Extrait cité:
--------

LACAILLE (Nicolas-Louis, l'abbé DE)

LACAILLE (Nicolas-Louis, l'abbé DE), l'un des plus grands astronomes dont s'honore la France, né à Rumigny, près de Rosoy, en Thiérache, le 15 mars 1713, mort à Paris le 1er mars 1762. Son père, capitaine des chasses de la duchesse de Vendôme, l'avait placé au collège de Lisieux à Paris ; mais il mourut peu de temps après. Le duc de Bourbon se chargea généreusement du soin de faire poursuivre ses études au jeune orphelin. Lacaille voulait se vouer à l'état ecclésiastique ; il commença son cours de théologie et fut même ordonné diacre ; de petites tracasseries le firent renoncer à son premier projet. Son goût pour les sciences s'était, du reste, déjà développé ; il s'était initié de lui-même à l'astronomie.

--------

Lignes enregistrées:
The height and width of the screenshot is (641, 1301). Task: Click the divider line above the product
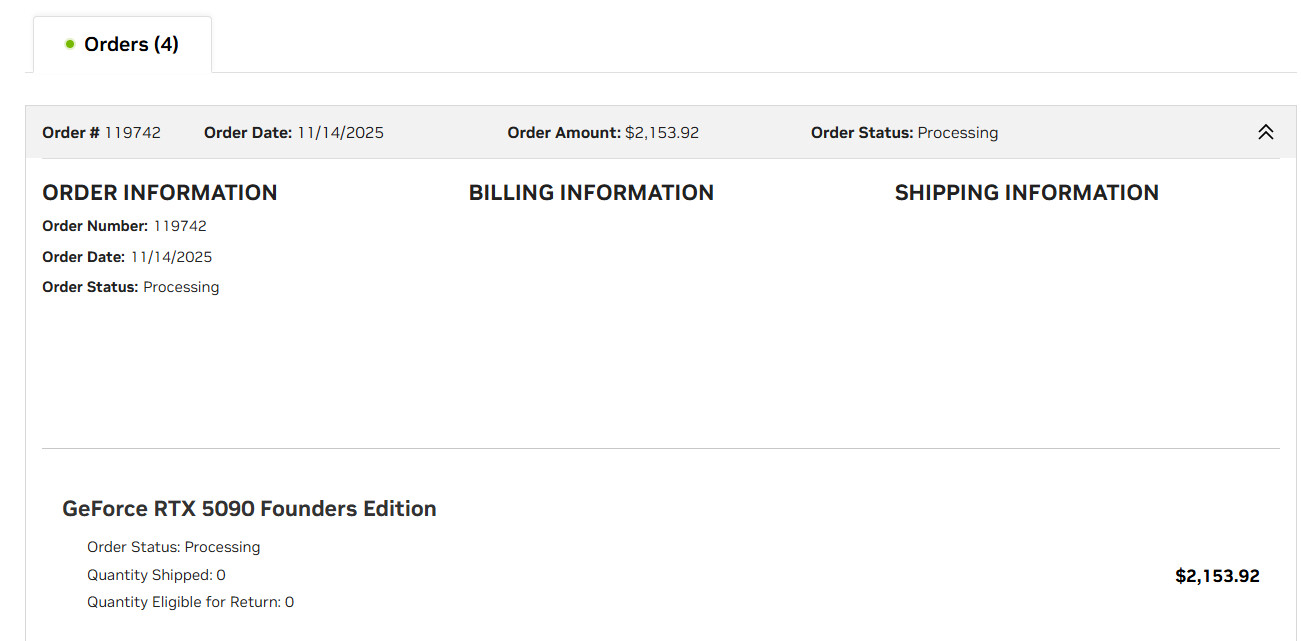pos(660,448)
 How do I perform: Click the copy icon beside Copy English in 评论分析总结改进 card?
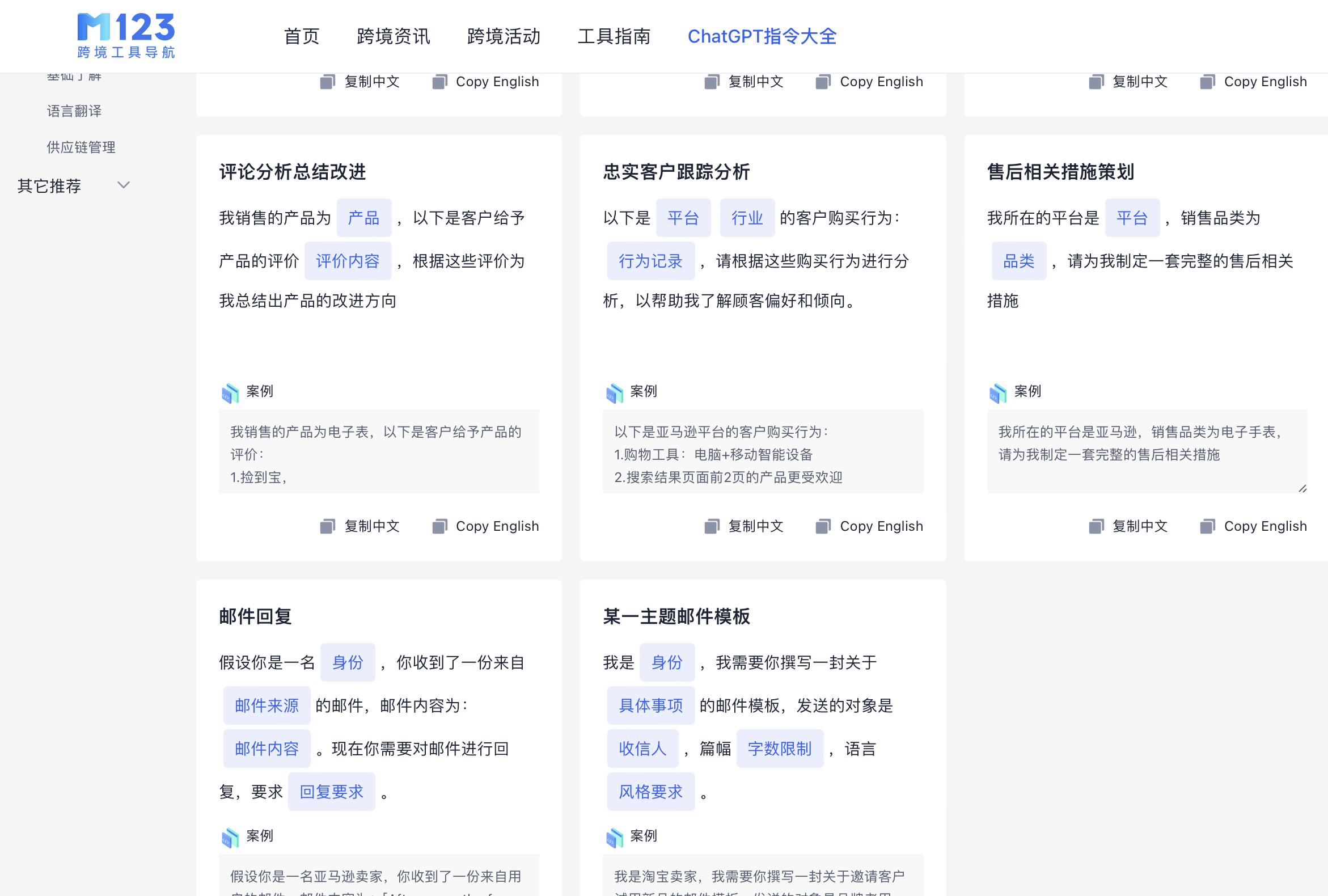click(439, 526)
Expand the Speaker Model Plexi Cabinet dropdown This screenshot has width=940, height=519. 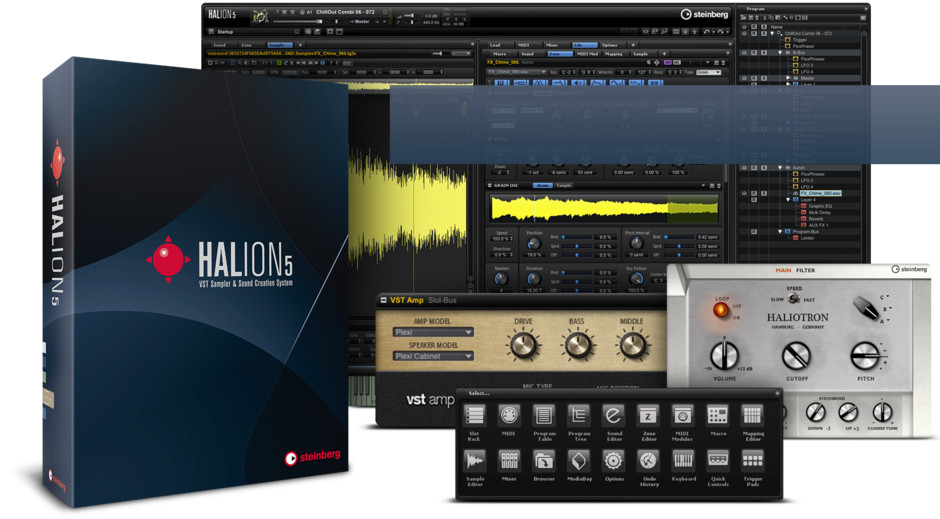click(x=432, y=356)
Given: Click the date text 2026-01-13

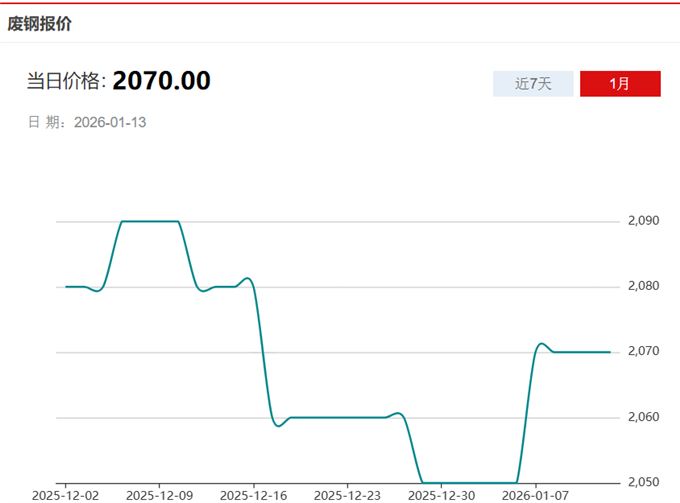Looking at the screenshot, I should (111, 122).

--------

Consigne de l'exercice: Rédigez la suite de la notice biographique sur l'abbé de Lacaille, en reprenant juste après sa dernière phrase.

Résultat final:
Fouchy dit qu'en 1736 « il l'avait trouvé tellement avancé, qu'il avait peine à comprendre comment, seul et sans secours, un jeune homme de vingt-trois ans pouvait avoir été si loin. » II le présenta à Jean Dominique Cassini, qui lui donna un logement à l'Observatoire. Maraldi le prit aussitôt en amitié et se l'associa pour le tracé géographique des côtes de France depuis Nantes jusqu'à Bayonne. Presque immédiatement après (1739), Lacaille fut adjoint à la commission chargée de la vérification de la méridienne, et fit presque seul tout le travail, qui dura deux ans. Il fut nommé, vers la même époque, à la chaire de mathématiques du collège Mazarin. On lui fit construire, en 1743, dans ce même collège, un petit observatoire, près du dôme ; il en jouit jusqu'à sa mort.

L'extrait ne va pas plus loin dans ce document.